Element lookup records
## start

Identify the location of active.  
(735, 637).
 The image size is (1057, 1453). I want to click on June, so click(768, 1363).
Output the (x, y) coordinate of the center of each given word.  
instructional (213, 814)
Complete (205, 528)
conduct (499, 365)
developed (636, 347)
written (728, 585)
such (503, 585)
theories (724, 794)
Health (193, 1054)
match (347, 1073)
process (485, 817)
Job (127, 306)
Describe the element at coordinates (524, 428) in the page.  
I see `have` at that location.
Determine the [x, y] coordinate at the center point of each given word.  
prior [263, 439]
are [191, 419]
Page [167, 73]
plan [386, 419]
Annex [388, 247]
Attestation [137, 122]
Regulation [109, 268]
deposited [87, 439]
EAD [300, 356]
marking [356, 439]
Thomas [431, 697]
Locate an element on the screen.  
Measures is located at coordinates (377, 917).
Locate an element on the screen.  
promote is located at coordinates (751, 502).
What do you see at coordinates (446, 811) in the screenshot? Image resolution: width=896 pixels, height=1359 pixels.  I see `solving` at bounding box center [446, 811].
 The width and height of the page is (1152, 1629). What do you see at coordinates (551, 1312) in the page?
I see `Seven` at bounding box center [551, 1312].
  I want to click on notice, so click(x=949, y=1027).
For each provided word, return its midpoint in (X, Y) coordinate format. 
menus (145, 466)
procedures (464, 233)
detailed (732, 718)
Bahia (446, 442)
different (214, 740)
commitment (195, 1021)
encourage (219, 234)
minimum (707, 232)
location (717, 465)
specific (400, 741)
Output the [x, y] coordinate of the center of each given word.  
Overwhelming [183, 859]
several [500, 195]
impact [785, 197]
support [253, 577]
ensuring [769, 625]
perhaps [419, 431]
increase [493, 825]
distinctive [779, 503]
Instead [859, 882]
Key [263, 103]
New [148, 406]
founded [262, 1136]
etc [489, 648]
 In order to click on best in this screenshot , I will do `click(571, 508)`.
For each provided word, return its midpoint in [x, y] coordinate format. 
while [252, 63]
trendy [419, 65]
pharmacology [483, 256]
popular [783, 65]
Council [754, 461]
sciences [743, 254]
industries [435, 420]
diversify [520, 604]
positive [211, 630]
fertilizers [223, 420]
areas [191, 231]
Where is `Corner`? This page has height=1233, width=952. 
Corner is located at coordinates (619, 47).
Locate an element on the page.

## end

Exercise task
Select each line of the records above that contains the word "location", and reproduce those lines in full.

Answer below
Identify the location of active.  
I see `have` at that location.
location (717, 465)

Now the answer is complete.